La Danimarca è il primo Paese in Europa a vietare l’uso di Pfas nei contenitori alimentari. Una mossa che potrebbe presto essere da esempio per altri stati, europei in primis. Gli Pfas sono sostanze chimiche utilizzate in moltissimi oggetti, soprattutto di uso alimentare, perché conferiscono ai materiali l’impermeabilità all’acqua e ai grassi: pentole, padelle, cartoni per la pizza. Ma sono comuni anche nei tessuti (ad esempio nel Goretex) e nelle schiume antincendio. Il governo danese ha spiegato che “fortunatamente esistono altri modi per produrre carta impermeabile al grasso e all’acqua che non hanno alcun potenziale cancerogeno”.

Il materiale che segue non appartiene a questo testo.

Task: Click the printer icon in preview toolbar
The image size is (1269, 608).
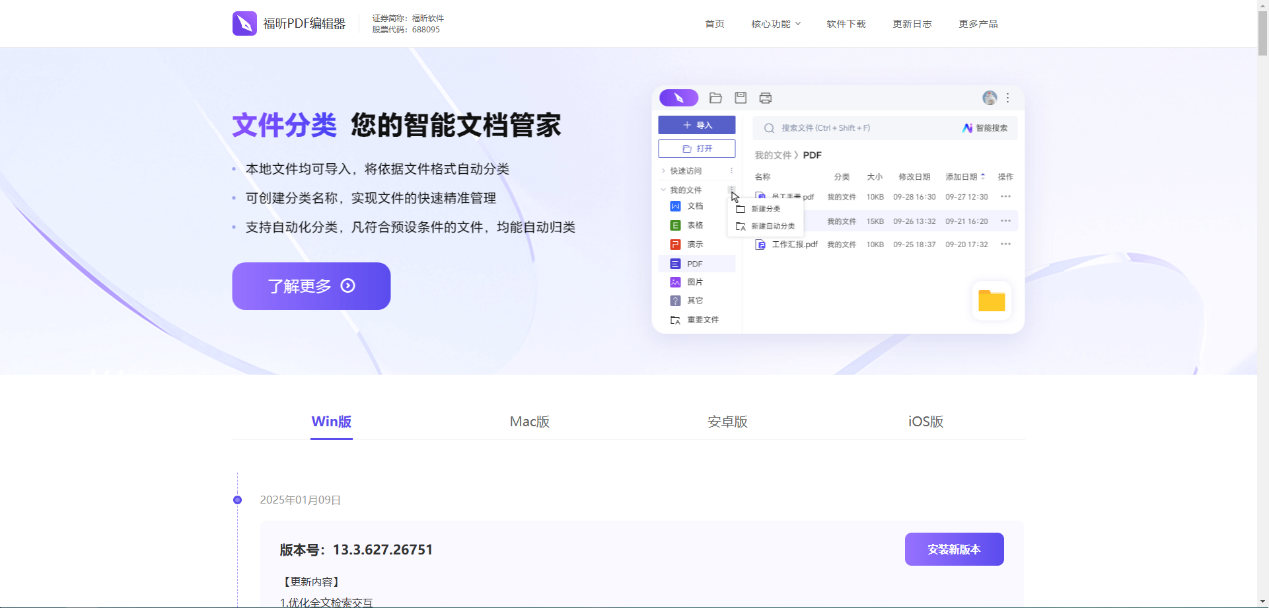Action: tap(766, 98)
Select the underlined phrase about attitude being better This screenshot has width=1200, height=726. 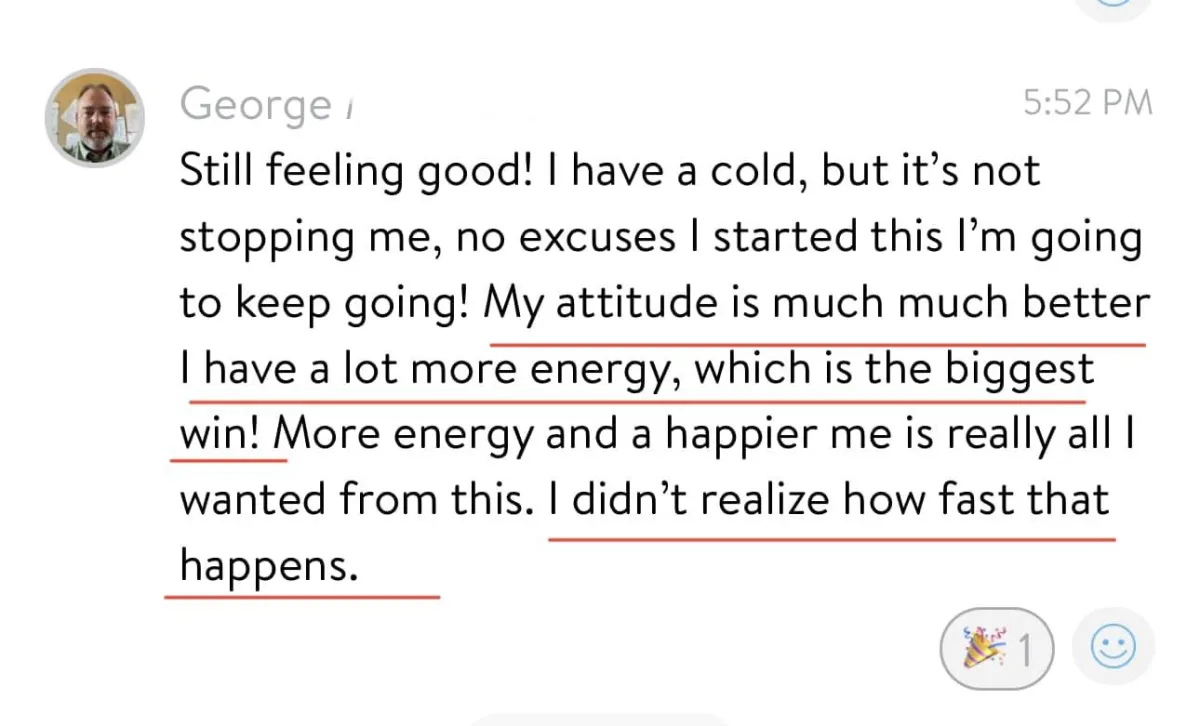click(820, 302)
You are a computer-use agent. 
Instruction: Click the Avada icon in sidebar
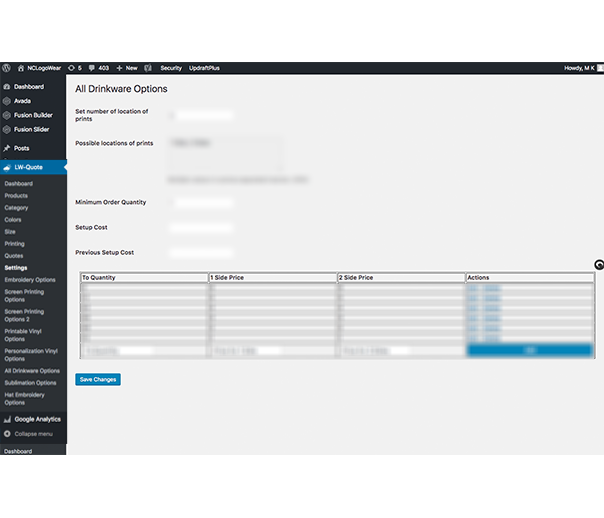pyautogui.click(x=7, y=101)
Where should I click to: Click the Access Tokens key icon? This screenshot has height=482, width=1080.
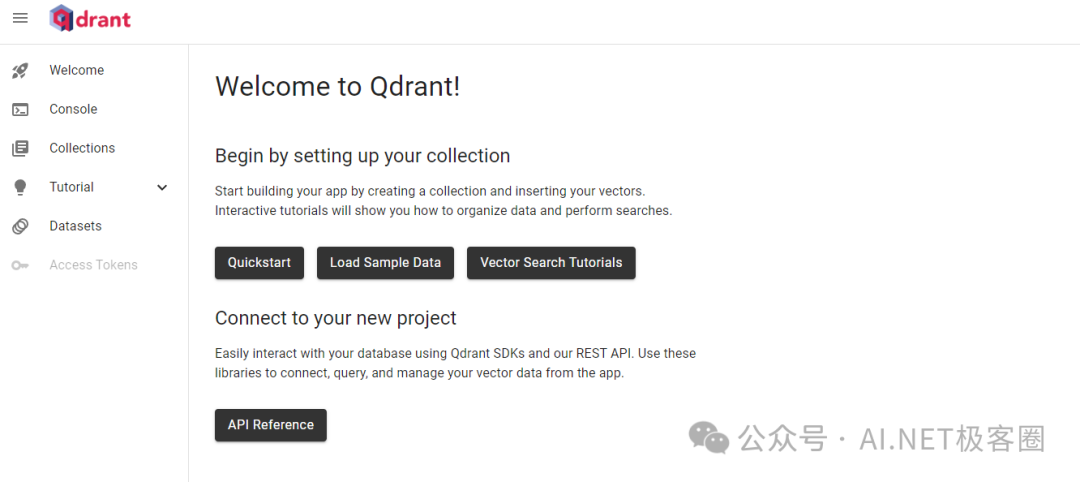pos(21,265)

I danesi hanno infatti dato lo stop a questi composti dal luglio 2020 perché, oltre ad accumularsi nell’acqua (sono stati rilevati anche nel fiume Po) e nel suolo, entrano nella catena alimentari e, alla fine, anche nel nostro organismo, al quale potrebbero causare diversi problemi. Gli Pfas sono infatti interferenti endocrini e sospettati di provocare alcuni tipi di tumore, problemi all’apparato riproduttivo e allo sviluppo del feto, anche se una risposta chiara e univoca a questi dubbi non è ancora arrivata.

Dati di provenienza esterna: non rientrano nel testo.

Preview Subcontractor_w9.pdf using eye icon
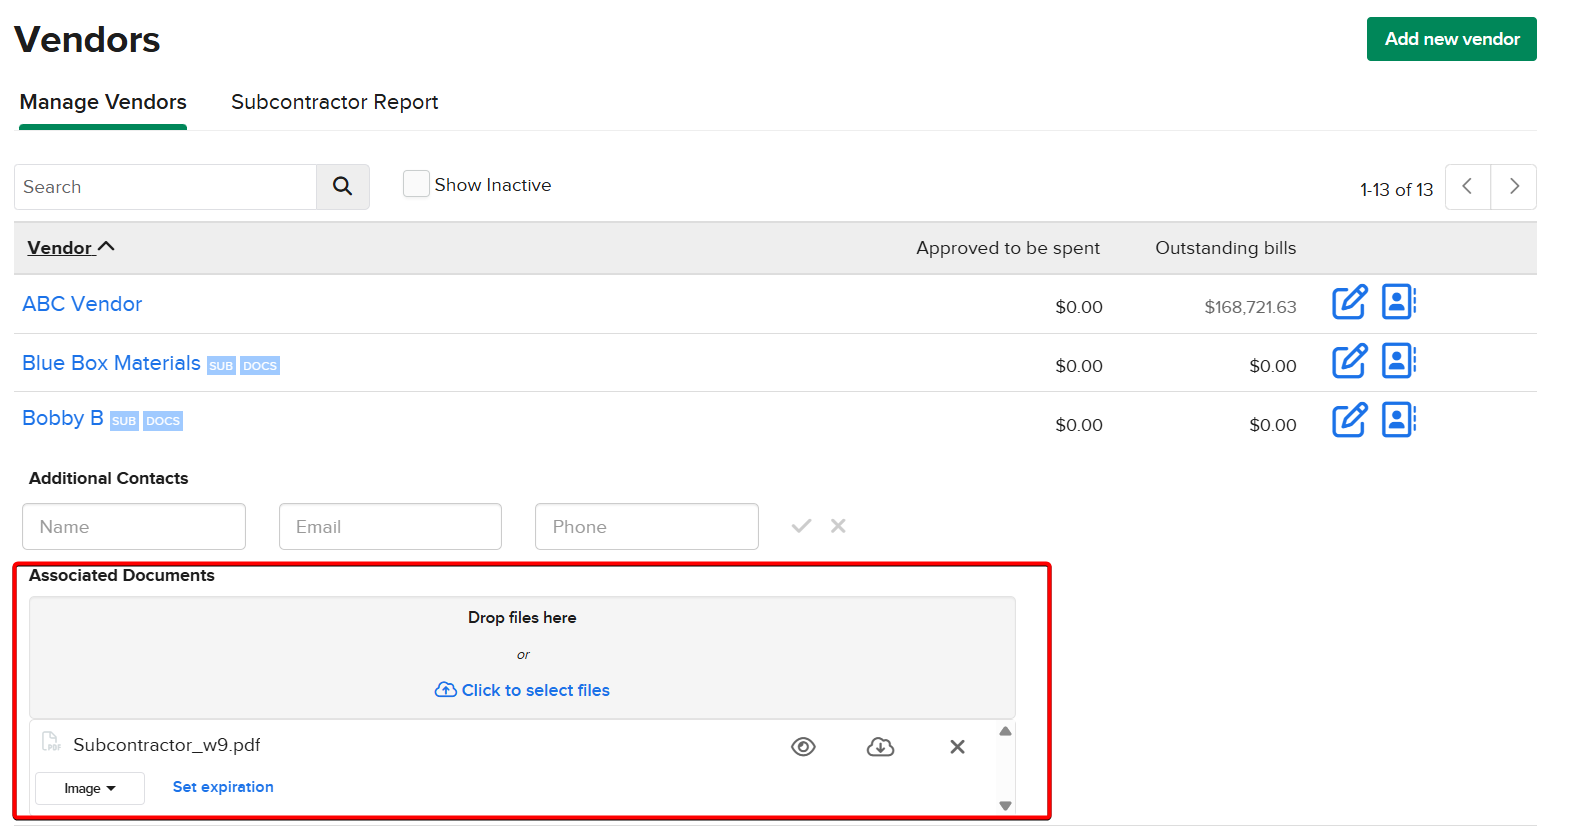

Il Parlamento europeo si è già occupato di questo argomento un anno fa, quando ha proposto di modificare i livelli di Pfas nell’acqua perché possa essere considerata potabile. Il testo non è ancora stato approvato dal Consiglio ma aveva sollevato diverse critiche, anche da europarlamentari italiani di Lega e Cinque Stelle che avevano proposto (invano) una “soglia zero”.
Secondo un rapporto del Nordic Council, un organismo di cooperazione che riunisce Danimarca, Finlandia, Svezia, Islanda e Norvegia) l’esposizione ai composti Pfas costa all’Unione Europea tra i 52 e gli 84 miliardi di euro l’anno in termini di spese sanitarie. Anche in Italia l’attenzione a questo tema è molto alta, soprattutto nel nord-est del Paese dove una fabbrica in provincia di Vicenza oggi fallita, la Miteni, ha prodotto per anni questi composti chimici provocando un grave inquinamento delle acque e, si sospetta, di molti operai che lavoravano ogni giorno in quel reparto.